Scans point to hidden chamber in King Tut’s tomb
Experts believe there is a 90 per cent chance that King Tutankhamun’s tomb contains a secret chamber, adding to growing excitement that Queen Nefertiti’s resting place may finally be found.
But now, the Egyptian antiquities minister says they’re 90 percent positive there is a hidden chamber that would represent “one of the most important finds of the century”.
One archaeologist has speculated that if the second chamber exists, it could be Queen Nefertiti’s long-lost burial place.
Luxor, in southern Egypt, served as the pharaonic capital in historic times, & is home to sprawling temples and a number of other historic tombs.
Reeves reached his theory after high-resolution images discovered what he said were straight lines in King Tut’s tomb.

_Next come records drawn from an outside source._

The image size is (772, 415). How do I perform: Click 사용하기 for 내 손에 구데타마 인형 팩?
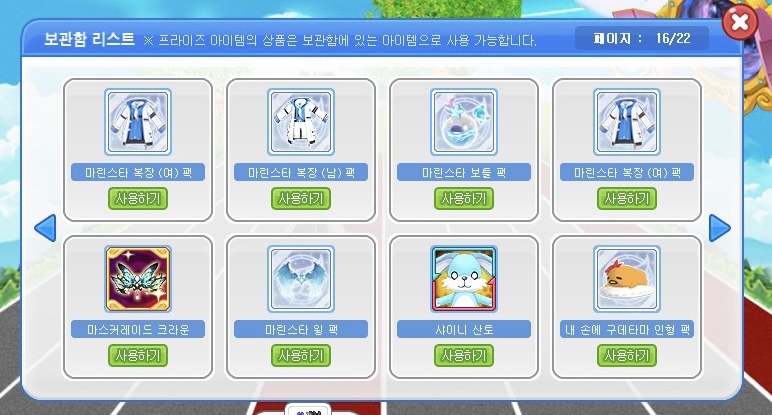(627, 355)

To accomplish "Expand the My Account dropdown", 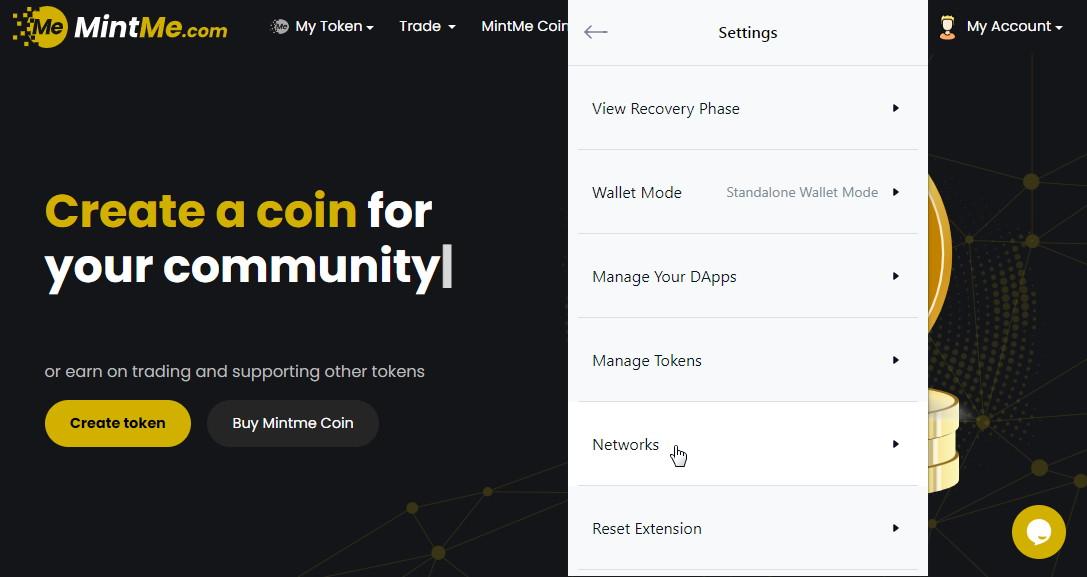I will tap(1014, 27).
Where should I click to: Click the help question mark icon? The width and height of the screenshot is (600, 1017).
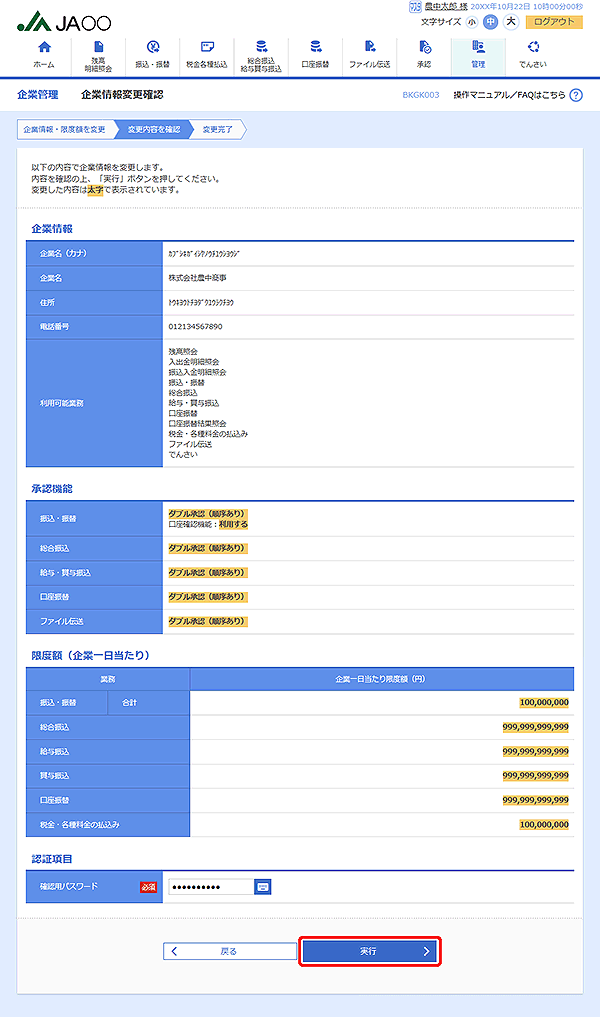coord(575,95)
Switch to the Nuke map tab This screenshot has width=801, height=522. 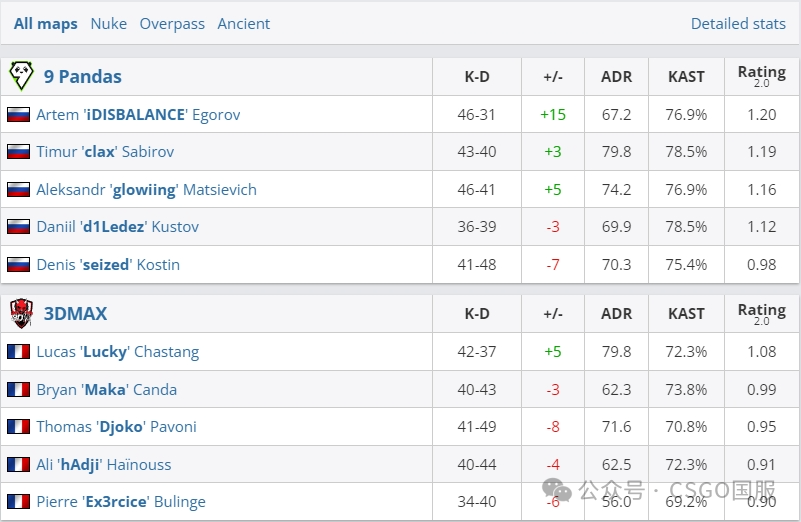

Reeves theorized Tutankhamen was buried within Nefertiti’s burial chamber because of his sudden and unexpected death at age 19, after ruling for about a decade. Further analysis will be required over the next month, but the ministry said there was hope that “an enormous archaeological discovery will be declared soon”.
“We can now say that we have [possibly found] behind the burial chamber of King Tutankhamun another chamber, another tomb”, Mamduh al-Damaty said at a press conference, speaking in English.
“Clearly it does look from the radar evidence as if the tomb continues, as I have predicted”, he said.
Nefertiti died in the 14th Century BC and was believed to be Tutankhamun’s stepmother.
Dr Reeves developed his theory after the Spanish artistic and preservation specialists, Factum Arte, were commissioned to produce detailed scans of Tutankhamun’s tomb. Reeves is a National Geographic grantee as well as director of the Amarna Royal Tombs Project and senior archaeologist with the University of Arizona Egyptian Expedition.
Damati himself considers the concealed chamber may include the mummy of Kiya, a wife of the pharaoh Akhenaten.
“The lady was worshipping Aton with Akhenaten for years”, Zahi Hawass, Egypt’s former antiquities minister, told AFP.
In a research paper published in October, he said he believed Tutankhamun’s mausoleum was originally occupied by Nefertiti and that she had lain undisturbed behind what he believes is a partition wall for more than 3,000 years. The tomb that Tut was buried in was small in comparison for a king.